Quoted passage
■ ■ ■

A Dallas health care worker who caught Ebola while treating a patient who died of the disease has received a plasma transfusion donated by a doctor who beat the virus.
Jeremy Blume, a spokesman for the nonprofit medical mission group Samaritan's Purse, confirmed that the plasma donation came from Kent Brantly, the first American to return to the U.S. from Liberia to be treated for Ebola. Brantly received an experimental treatment and fought off the virus, and has donated blood for transfusions for three others, including the health care worker.
Health officials are intensifying the monitoring of hospital workers after a Texas heath care worker tested positive for the Ebola virus on Sunday — the first known instance of the disease being contracted or transmitted in the United States.
Daniel Varga — chief clinical officer of Texas Health Resources, which operates Texas Health Presbyterian Hospital, where Ebola patient Thomas Eric Duncan was treated before he died — said during a news conference Sunday that the health care worker wore a gown, gloves, mask and shield while providing care to Duncan. Varga did not identify the worker and said her family has "requested total privacy."
Varga says the worker reported a fever Friday night as part of a self-monitoring regimen required by the Atlanta-based Centers for Disease Control and Prevention (CDC). He said that she is in isolation at the hospital and is being monitored and that a person who had been in contact with her is also in isolation but did not elaborate on where that person is being monitored. The hospital said its emergency department is diverting ambulances to other hospitals but is still accepting walk-in patients.
Duncan, the first person diagnosed with Ebola in the U.S., died Wednesday in Dallas.

■ ■ ■

Given data
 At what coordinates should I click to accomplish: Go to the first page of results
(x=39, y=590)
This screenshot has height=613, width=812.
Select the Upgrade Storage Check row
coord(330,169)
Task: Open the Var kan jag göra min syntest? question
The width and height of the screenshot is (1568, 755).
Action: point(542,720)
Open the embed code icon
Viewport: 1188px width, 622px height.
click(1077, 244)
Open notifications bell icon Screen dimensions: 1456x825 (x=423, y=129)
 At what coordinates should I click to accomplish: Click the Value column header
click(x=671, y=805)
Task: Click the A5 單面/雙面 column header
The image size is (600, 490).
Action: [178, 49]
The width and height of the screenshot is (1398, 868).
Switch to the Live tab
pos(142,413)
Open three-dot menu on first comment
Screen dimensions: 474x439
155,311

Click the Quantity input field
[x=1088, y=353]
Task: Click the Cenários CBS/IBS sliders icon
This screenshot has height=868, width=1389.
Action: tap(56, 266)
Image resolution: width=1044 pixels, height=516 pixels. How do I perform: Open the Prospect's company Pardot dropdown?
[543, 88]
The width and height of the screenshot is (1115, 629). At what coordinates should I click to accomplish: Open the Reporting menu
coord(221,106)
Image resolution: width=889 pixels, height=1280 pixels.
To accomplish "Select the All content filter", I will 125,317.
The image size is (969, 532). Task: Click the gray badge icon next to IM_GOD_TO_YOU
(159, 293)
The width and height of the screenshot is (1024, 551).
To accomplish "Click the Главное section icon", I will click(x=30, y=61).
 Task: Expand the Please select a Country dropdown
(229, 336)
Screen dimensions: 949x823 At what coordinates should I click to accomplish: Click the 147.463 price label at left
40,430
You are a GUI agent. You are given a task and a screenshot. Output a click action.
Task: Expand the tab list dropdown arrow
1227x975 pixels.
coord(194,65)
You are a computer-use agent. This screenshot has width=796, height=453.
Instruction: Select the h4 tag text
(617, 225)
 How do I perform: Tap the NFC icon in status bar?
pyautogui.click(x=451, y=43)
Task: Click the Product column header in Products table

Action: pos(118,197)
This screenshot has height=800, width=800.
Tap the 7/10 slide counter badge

■ ■ ■

Task description
Continue the article on the Dallas health care worker who contracted Ebola from the sentence about Duncan's death onward. The data has no connection to the text.

Answer area
The missteps with the first patient and now the infection of a caregiver raised questions about assurances given by U.S. health officials that any U.S. hospital should be able to treat an Ebola patient and that the disease would be contained.
Among the things the CDC will investigate is how workers who treated Duncan took off protective gear, because removing it incorrectly can lead to contamination. Investigators will also look at dialysis and intubation — the insertion of a breathing tube in a patient's airway. Both procedures have the potential to spread the virus.
At a briefing in Atlanta, CDC director Tom Frieden said that at some point during Duncan's treatment, "there was a breach in protocol and that breach in protocol resulted in this infection." He added that officials were "deeply concerned" by the infection of the worker. President Barack Obama asked the CDC to move as quickly as possible in investigating the incident, the White House said.
The infected worker has not been able to point to how the breach might have occurred. Dallas police stood guard outside her apartment complex and told people not to go inside. Officers also knocked on doors, made automated phone calls and passed out fliers to notify people within a four-block radius about the situation, although Dallas authorities assured residents the risk was confined to those who have had close contact with the two Ebola patients.
"We knew a second case could be a reality, and we've been preparing for this possibility," Dr. David Lakey, commissioner of the Texas Department of State Health Services, said in a statement Sunday. "We are broadening our team in Dallas and working with extreme diligence to prevent further spread."
Health officials have interviewed the worker and are identifying any contacts or potential exposures. They said people who had contact with her after symptoms emerged will be monitored, depending on the nature of their interaction and the potential for exposure to the virus.
The common areas of the worker's apartment complex have been disinfected and sealed, as has her vehicle parked at the hospital. Her apartment unit was to be decontaminated on Sunday.
The case heightens concern for health workers' safety, and nurses at many hospitals "are alarmed at the inadequate preparation they see," says a statement from Rose Ann DeMoro, executive director of the union National Nurses United.
Health care workers treating Ebola patients are among the most vulnerable, even if wearing protective gear. A Spanish nurse assistant recently became the first health care worker infected outside West Africa in this outbreak. She helped care for two priests who were taken to a Madrid hospital and later died. More than 370 health care workers in West Africa have fallen ill or died since the epidemic began earlier this year.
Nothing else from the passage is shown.